- WORK TO BE COMPLETED -
Reproduce the material below line for line, with every character left unchanged.

---------- SUPPLIED ENTRIES ----------

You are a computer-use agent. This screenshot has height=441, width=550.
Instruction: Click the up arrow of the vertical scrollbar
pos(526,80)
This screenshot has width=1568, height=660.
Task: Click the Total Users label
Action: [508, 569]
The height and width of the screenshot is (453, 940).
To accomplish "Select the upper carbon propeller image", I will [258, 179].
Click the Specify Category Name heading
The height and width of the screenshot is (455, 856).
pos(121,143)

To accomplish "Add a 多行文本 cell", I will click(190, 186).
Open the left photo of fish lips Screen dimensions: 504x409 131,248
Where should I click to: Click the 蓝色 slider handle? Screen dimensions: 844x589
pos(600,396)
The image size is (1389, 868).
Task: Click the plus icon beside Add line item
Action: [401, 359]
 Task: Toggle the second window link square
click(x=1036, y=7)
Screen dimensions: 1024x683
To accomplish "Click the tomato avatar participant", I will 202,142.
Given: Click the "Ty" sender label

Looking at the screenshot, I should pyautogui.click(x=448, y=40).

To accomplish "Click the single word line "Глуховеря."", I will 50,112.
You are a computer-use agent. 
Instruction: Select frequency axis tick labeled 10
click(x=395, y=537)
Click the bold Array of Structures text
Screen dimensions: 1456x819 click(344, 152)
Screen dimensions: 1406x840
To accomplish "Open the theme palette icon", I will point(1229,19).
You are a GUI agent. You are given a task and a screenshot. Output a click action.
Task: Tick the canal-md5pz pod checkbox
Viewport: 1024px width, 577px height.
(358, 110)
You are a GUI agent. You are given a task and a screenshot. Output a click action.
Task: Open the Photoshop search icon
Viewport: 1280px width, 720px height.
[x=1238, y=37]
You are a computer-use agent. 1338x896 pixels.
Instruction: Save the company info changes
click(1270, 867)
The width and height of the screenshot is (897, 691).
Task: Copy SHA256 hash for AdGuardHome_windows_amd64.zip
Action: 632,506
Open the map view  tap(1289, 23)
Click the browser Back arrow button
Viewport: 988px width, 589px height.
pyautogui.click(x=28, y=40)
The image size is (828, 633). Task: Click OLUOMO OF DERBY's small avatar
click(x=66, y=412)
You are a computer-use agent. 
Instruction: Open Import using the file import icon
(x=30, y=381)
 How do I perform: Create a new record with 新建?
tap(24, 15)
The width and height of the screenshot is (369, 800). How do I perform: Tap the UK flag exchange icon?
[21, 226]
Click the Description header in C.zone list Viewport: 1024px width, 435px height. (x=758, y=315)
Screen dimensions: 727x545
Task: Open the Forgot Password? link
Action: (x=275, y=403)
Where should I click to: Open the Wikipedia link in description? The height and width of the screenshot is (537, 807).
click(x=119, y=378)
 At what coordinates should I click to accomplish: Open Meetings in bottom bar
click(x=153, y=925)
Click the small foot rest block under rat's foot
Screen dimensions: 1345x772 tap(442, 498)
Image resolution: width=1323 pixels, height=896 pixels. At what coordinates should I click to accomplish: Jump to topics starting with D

----------

- FULL ANSWER -
You are a computer-use agent. This screenshot has height=441, width=550.
Instruction: Click the up arrow of the vertical scrollbar
pos(526,80)
This screenshot has width=1568, height=660.
Task: Click the Total Users label
Action: [508, 569]
The height and width of the screenshot is (453, 940).
To accomplish "Select the upper carbon propeller image", I will [258, 179].
Click the Specify Category Name heading
The height and width of the screenshot is (455, 856).
pos(121,143)

To accomplish "Add a 多行文本 cell", I will click(190, 186).
Open the left photo of fish lips Screen dimensions: 504x409 131,248
Where should I click to: Click the 蓝色 slider handle? Screen dimensions: 844x589
pos(600,396)
The image size is (1389, 868).
Task: Click the plus icon beside Add line item
Action: [401, 359]
 Task: Toggle the second window link square
click(x=1036, y=7)
Screen dimensions: 1024x683
To accomplish "Click the tomato avatar participant", I will 202,142.
Given: Click the "Ty" sender label

Looking at the screenshot, I should pyautogui.click(x=448, y=40).

To accomplish "Click the single word line "Глуховеря."", I will 50,112.
You are a computer-use agent. 
Instruction: Select frequency axis tick labeled 10
click(x=395, y=537)
Click the bold Array of Structures text
Screen dimensions: 1456x819 click(344, 152)
Screen dimensions: 1406x840
To accomplish "Open the theme palette icon", I will point(1229,19).
You are a GUI agent. You are given a task and a screenshot. Output a click action.
Task: Tick the canal-md5pz pod checkbox
Viewport: 1024px width, 577px height.
(358, 110)
You are a GUI agent. You are given a task and a screenshot. Output a click action.
Task: Open the Photoshop search icon
Viewport: 1280px width, 720px height.
[x=1238, y=37]
You are a computer-use agent. 1338x896 pixels.
Instruction: Save the company info changes
click(1270, 867)
The width and height of the screenshot is (897, 691).
Task: Copy SHA256 hash for AdGuardHome_windows_amd64.zip
Action: 632,506
Open the map view  tap(1289, 23)
Click the browser Back arrow button
Viewport: 988px width, 589px height.
pyautogui.click(x=28, y=40)
The image size is (828, 633). Task: Click OLUOMO OF DERBY's small avatar
click(x=66, y=412)
You are a computer-use agent. 
Instruction: Open Import using the file import icon
(x=30, y=381)
 How do I perform: Create a new record with 新建?
tap(24, 15)
The width and height of the screenshot is (369, 800). How do I perform: Tap the UK flag exchange icon?
[21, 226]
Click the Description header in C.zone list Viewport: 1024px width, 435px height. (x=758, y=315)
Screen dimensions: 727x545
Task: Open the Forgot Password? link
Action: (x=275, y=403)
Where should I click to: Open the Wikipedia link in description? The height and width of the screenshot is (537, 807).
click(x=119, y=378)
 At what coordinates should I click to accomplish: Open Meetings in bottom bar
click(x=153, y=925)
Click the small foot rest block under rat's foot
Screen dimensions: 1345x772 tap(442, 498)
Image resolution: width=1323 pixels, height=896 pixels. At what coordinates should I click to accomplish: Jump to topics starting with D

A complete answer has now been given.